A statistically significant difference in RSI values was observed between patients with and without post-extraction paraesthesia.
Moreover, a statistically significant difference in RSI values was found among patients who experienced different neurosensory disorder recovery time.
The highest RSIs found in patients with post-operative paraesthesia could be due to both a direct trauma causing injury of the IAN bundle and indirect damage of IAN owing to compression from haemorrhage and/or inflammation.
These results show that the RSI values allow discrimination of a neurosensory impairment that will recover within 3 months after surgery from a neurosensory deficit, that will recover within 6–12 months or that will not recover.

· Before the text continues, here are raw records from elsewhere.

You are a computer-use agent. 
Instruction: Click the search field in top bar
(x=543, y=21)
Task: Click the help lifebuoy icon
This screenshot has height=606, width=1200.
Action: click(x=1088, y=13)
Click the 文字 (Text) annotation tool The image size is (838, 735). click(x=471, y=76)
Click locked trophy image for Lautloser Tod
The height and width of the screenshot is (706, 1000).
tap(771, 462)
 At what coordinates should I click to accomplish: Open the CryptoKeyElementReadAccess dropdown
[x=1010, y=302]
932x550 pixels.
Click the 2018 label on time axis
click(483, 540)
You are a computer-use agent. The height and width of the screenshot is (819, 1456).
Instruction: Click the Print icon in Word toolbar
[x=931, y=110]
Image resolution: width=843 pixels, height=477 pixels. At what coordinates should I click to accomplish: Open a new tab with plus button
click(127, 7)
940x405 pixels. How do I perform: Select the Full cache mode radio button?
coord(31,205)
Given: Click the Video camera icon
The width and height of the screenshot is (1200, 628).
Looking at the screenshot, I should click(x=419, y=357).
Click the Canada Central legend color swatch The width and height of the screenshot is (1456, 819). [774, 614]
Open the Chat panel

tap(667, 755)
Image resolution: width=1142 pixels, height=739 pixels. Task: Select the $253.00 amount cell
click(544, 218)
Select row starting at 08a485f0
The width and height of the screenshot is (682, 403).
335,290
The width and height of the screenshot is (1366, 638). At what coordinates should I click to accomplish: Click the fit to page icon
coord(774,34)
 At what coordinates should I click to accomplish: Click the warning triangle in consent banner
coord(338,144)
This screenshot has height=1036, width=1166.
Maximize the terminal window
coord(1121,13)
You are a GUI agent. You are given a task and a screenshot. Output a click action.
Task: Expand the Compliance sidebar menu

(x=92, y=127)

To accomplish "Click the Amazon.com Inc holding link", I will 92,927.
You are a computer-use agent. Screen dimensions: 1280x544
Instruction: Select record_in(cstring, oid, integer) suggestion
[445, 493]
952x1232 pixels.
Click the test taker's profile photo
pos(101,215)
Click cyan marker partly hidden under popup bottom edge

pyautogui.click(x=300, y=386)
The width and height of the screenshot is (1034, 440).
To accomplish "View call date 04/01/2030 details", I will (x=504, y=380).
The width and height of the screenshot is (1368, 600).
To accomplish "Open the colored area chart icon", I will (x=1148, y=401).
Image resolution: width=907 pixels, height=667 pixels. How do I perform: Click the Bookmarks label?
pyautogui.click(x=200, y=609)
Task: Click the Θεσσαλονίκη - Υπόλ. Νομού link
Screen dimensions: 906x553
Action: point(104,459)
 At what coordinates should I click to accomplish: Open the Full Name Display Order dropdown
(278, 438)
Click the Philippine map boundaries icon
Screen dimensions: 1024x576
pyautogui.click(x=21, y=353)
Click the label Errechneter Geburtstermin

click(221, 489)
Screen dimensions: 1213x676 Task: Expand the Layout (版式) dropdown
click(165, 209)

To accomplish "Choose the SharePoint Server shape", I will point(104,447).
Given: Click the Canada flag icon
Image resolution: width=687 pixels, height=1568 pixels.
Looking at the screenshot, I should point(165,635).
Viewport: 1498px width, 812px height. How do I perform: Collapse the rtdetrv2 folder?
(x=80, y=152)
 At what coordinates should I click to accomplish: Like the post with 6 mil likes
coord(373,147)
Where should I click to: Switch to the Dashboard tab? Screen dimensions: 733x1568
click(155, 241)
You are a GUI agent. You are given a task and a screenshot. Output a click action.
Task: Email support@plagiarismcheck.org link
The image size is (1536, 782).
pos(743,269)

However, it is not possible to provide an early prognostic evaluation between a neurosensory impairment that will recover within 6–12 months and a permanent neurosensory deficit.
In conclusion, the evaluation of IAN course in the early post-operative period, using a 3.0 T magnet, is not useful for the prognosis of sensory disorders. Nevertheless, the early evaluation of RSI values can be considered as a reliable tool to assess the prognosis of sensory disorders. However, further studies in which the described promising results are reproduced on a wider series of patients are required before the measurement of RSI values can be used in clinical practice to evaluate the prognosis of patients with paraesthesia after mandibular third molar extraction.